_Travail à faire_.
1. D'après l'entretien, depuis combien d'années Steve Riley travaille-t-il dans le secteur ?
2. Pour chaque affirmation, indiquez par oui ou par non si elle concorde avec l'entretien, en citant les mots décisifs : (a) la migration complète dans le cloud est encore vue comme un défi risqué ; (b) IBM a abandonné l'idée de passer au cloud ; (c) les graves pénuries ont duré cinq ans.

_Texte du document_.
####################

Entretien avec le Responsable mondial des Technologies de sécurité d’IBM
L’état du secteur de la sécurité physique est en train de changer. Au cours de cet entretien, Steve Riley aborde les principales conclusions d’une récente enquête menée auprès des professionnels du secteur. Il nous présente également les prochaines étapes pour IBM et les domaines dans lesquels l’entreprise va concentrer ses investissements en matière de sécurité en 2023.
Nous nous sommes entretenus avec Steve Riley, Responsable mondial des Technologies de sécurité chez IBM Corporate Security, pour connaître son point de vue sur la façon dont IBM surmonte certains défis que nous avons mis en évidence dans le Rapport sur l’État de la sécurité physique, et sur les objectifs de l’entreprise en 2023.
Steve travaille dans le secteur depuis plus de 27 ans, au sein de diverses organisations et à différents postes. Et aujourd’hui, à l'heure où de nouvelles opportunités et de nouveaux défis se présentent, il s’appuie sur cette expérience pour aider son équipe à s'adapter et à avancer.
Vous n’avez pas encore obtenu votre exemplaire du Rapport sur l’État de la sécurité physique ?
Q : Quels sont les changements importants que vous avez constatés dans le secteur ?
R : De nombreuses organisations font encore preuve de réticence quant à l’adoption du cloud. Certaines s’y sont essayées en déplaçant une petite partie de leur déploiement dans le cloud, à des fins d'expérimentation. Mais la migration complète dans le cloud est toujours considérée comme un défi risqué. Nous sommes confrontés aux mêmes défis et aux mêmes risques chez IBM, mais nous gardons cette volonté de passer au cloud.
La cybersécurité est aussi un impératif. Nous devons tous optimiser la valeur des fonctionnalités de cybersécurité de nos produits de sécurité physique et de nos appareils IoT, et il faut adhérer aux bonnes pratiques de cybersécurité pour protéger les communications entre ces systèmes et appareils.
Par ailleurs, au cours des deux dernières années, nous avons dû faire face à de graves pénuries. À l’heure actuelle, il s’agit de rattraper les projets qui devaient être livrés ou qui ont été retardés. Cela nécessite plus de prévoyance et de planification, et nous avons besoin d’une feuille de route pour la reprise.
Q : Quelles différences avez-vous remarquées à votre poste depuis l’intégration de fonctions spécialisées ?
Steve Riley, Responsable mondial des Technologies de sécurité, IBM
R : Nous avons récemment intégré une expertise informatique plus spécialisée dans notre service de sécurité physique. Et cette étape a été essentielle pour nous afin d’évoluer vers un environnement de cloud hybride plus global.

####################

_Matériel recueilli_.
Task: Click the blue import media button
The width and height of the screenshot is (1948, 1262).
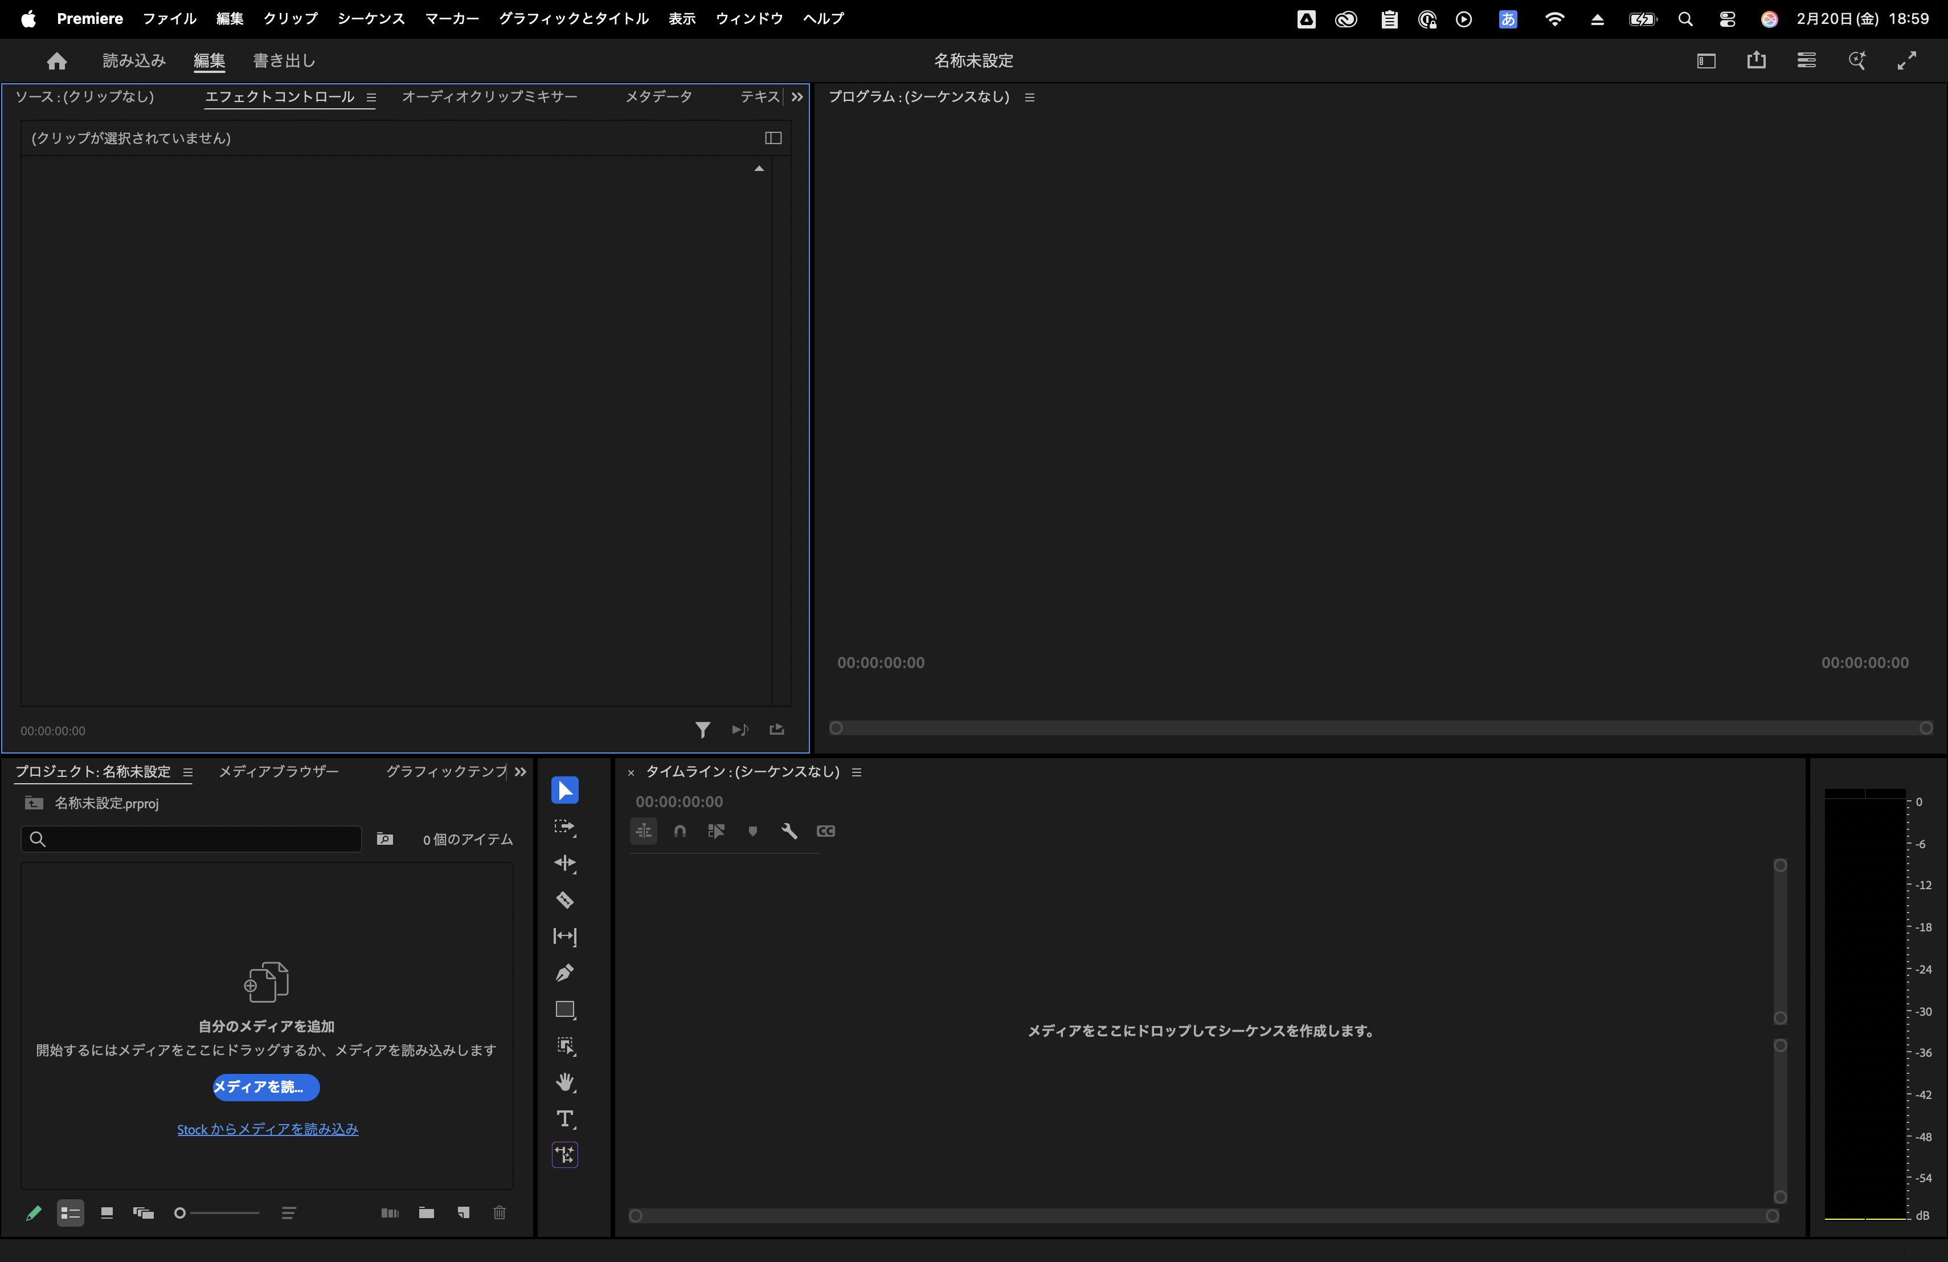Action: pyautogui.click(x=266, y=1087)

####################

_Réponses dans l'ordre_.
1. Depuis plus de 27 ans.

2.
(a) Oui : « la migration complète dans le cloud est toujours considérée comme un défi risqué ».
(b) Non : « nous gardons cette volonté de passer au cloud ».
(c) Non : « au cours des deux dernières années, nous avons dû faire face à de graves pénuries ».